# Work to be completed
Write out the records below once more, exactly and completely.
***** Listed records *****
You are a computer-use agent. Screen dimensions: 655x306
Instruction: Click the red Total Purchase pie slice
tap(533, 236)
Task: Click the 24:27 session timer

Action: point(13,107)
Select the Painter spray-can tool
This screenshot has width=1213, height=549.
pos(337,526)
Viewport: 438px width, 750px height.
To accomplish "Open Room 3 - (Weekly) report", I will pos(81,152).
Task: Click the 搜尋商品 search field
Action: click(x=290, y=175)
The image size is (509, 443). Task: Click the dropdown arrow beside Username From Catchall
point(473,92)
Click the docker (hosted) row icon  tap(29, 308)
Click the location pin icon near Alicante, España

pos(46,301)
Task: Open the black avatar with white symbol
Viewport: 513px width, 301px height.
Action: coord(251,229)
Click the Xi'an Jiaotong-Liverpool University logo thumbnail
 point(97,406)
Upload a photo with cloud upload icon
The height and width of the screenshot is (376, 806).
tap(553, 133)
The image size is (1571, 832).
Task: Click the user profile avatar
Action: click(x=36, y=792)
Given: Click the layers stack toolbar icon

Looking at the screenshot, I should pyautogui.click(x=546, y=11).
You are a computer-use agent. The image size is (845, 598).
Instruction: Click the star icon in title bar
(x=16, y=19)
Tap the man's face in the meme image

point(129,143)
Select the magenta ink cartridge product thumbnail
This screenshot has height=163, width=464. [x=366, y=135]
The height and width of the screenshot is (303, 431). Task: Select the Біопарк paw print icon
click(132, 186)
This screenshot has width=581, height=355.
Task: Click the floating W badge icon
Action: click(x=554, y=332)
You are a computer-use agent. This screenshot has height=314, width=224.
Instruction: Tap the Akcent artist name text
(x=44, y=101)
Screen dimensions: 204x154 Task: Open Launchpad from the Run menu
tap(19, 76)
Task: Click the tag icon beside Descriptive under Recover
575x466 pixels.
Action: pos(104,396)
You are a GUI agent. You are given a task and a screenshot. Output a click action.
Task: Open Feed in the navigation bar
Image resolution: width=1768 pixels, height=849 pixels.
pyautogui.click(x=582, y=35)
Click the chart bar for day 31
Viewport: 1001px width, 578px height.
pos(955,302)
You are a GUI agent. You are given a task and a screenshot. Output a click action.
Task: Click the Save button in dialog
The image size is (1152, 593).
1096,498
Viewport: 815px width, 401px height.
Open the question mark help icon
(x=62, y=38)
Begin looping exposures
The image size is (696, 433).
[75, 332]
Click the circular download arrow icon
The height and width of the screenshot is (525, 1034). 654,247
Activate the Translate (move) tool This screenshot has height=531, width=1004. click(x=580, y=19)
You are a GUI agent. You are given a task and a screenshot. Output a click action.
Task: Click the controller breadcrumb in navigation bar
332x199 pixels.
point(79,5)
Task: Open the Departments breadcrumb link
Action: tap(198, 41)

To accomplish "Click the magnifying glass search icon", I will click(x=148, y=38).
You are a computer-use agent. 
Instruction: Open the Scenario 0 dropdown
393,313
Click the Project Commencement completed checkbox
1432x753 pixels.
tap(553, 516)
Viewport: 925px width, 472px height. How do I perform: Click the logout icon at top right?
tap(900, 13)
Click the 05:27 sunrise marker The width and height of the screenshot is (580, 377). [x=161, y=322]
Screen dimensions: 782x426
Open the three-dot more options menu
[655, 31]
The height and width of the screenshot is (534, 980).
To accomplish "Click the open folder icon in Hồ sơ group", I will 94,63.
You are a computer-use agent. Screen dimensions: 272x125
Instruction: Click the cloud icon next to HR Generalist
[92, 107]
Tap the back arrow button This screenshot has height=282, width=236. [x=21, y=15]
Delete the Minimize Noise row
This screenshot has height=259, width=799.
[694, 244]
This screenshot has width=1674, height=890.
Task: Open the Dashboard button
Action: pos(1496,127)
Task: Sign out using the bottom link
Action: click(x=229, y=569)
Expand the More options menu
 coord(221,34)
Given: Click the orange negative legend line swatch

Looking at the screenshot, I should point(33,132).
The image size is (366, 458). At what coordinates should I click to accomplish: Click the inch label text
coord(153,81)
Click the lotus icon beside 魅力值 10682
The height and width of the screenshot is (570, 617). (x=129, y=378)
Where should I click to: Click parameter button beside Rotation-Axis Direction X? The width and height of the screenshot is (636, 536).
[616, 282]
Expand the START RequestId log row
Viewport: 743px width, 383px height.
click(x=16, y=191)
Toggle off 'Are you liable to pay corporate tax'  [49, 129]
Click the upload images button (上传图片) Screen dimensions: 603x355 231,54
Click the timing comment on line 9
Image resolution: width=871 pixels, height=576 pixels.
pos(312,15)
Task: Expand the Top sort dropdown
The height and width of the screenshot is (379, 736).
*****
# Reply
You are a computer-use agent. Screen dimensions: 655x306
Instruction: Click the red Total Purchase pie slice
tap(533, 236)
Task: Click the 24:27 session timer

Action: point(13,107)
Select the Painter spray-can tool
This screenshot has width=1213, height=549.
pos(337,526)
Viewport: 438px width, 750px height.
To accomplish "Open Room 3 - (Weekly) report", I will pos(81,152).
Task: Click the 搜尋商品 search field
Action: click(x=290, y=175)
The image size is (509, 443). Task: Click the dropdown arrow beside Username From Catchall
point(473,92)
Click the docker (hosted) row icon  tap(29, 308)
Click the location pin icon near Alicante, España

pos(46,301)
Task: Open the black avatar with white symbol
Viewport: 513px width, 301px height.
Action: coord(251,229)
Click the Xi'an Jiaotong-Liverpool University logo thumbnail
 point(97,406)
Upload a photo with cloud upload icon
The height and width of the screenshot is (376, 806).
tap(553, 133)
The image size is (1571, 832).
Task: Click the user profile avatar
Action: click(x=36, y=792)
Given: Click the layers stack toolbar icon

Looking at the screenshot, I should pyautogui.click(x=546, y=11).
You are a computer-use agent. The image size is (845, 598).
Instruction: Click the star icon in title bar
(x=16, y=19)
Tap the man's face in the meme image

point(129,143)
Select the magenta ink cartridge product thumbnail
This screenshot has height=163, width=464. [x=366, y=135]
The height and width of the screenshot is (303, 431). Task: Select the Біопарк paw print icon
click(132, 186)
This screenshot has width=581, height=355.
Task: Click the floating W badge icon
Action: click(x=554, y=332)
You are a computer-use agent. This screenshot has height=314, width=224.
Instruction: Tap the Akcent artist name text
(x=44, y=101)
Screen dimensions: 204x154 Task: Open Launchpad from the Run menu
tap(19, 76)
Task: Click the tag icon beside Descriptive under Recover
575x466 pixels.
Action: pos(104,396)
You are a GUI agent. You are given a task and a screenshot. Output a click action.
Task: Open Feed in the navigation bar
Image resolution: width=1768 pixels, height=849 pixels.
pyautogui.click(x=582, y=35)
Click the chart bar for day 31
Viewport: 1001px width, 578px height.
pos(955,302)
You are a GUI agent. You are given a task and a screenshot. Output a click action.
Task: Click the Save button in dialog
The image size is (1152, 593).
1096,498
Viewport: 815px width, 401px height.
Open the question mark help icon
(x=62, y=38)
Begin looping exposures
The image size is (696, 433).
[75, 332]
Click the circular download arrow icon
The height and width of the screenshot is (525, 1034). 654,247
Activate the Translate (move) tool This screenshot has height=531, width=1004. click(x=580, y=19)
You are a GUI agent. You are given a task and a screenshot. Output a click action.
Task: Click the controller breadcrumb in navigation bar
332x199 pixels.
point(79,5)
Task: Open the Departments breadcrumb link
Action: tap(198, 41)

To accomplish "Click the magnifying glass search icon", I will click(x=148, y=38).
You are a computer-use agent. 
Instruction: Open the Scenario 0 dropdown
393,313
Click the Project Commencement completed checkbox
1432x753 pixels.
tap(553, 516)
Viewport: 925px width, 472px height. How do I perform: Click the logout icon at top right?
tap(900, 13)
Click the 05:27 sunrise marker The width and height of the screenshot is (580, 377). [x=161, y=322]
Screen dimensions: 782x426
Open the three-dot more options menu
[655, 31]
The height and width of the screenshot is (534, 980).
To accomplish "Click the open folder icon in Hồ sơ group", I will 94,63.
You are a computer-use agent. Screen dimensions: 272x125
Instruction: Click the cloud icon next to HR Generalist
[92, 107]
Tap the back arrow button This screenshot has height=282, width=236. [x=21, y=15]
Delete the Minimize Noise row
This screenshot has height=259, width=799.
[694, 244]
This screenshot has width=1674, height=890.
Task: Open the Dashboard button
Action: pos(1496,127)
Task: Sign out using the bottom link
Action: click(x=229, y=569)
Expand the More options menu
 coord(221,34)
Given: Click the orange negative legend line swatch

Looking at the screenshot, I should point(33,132).
The image size is (366, 458). At what coordinates should I click to accomplish: Click the inch label text
coord(153,81)
Click the lotus icon beside 魅力值 10682
The height and width of the screenshot is (570, 617). (x=129, y=378)
Where should I click to: Click parameter button beside Rotation-Axis Direction X? The width and height of the screenshot is (636, 536).
[616, 282]
Expand the START RequestId log row
Viewport: 743px width, 383px height.
click(x=16, y=191)
Toggle off 'Are you liable to pay corporate tax'  [49, 129]
Click the upload images button (上传图片) Screen dimensions: 603x355 231,54
Click the timing comment on line 9
Image resolution: width=871 pixels, height=576 pixels.
pos(312,15)
Task: Expand the Top sort dropdown
The height and width of the screenshot is (379, 736).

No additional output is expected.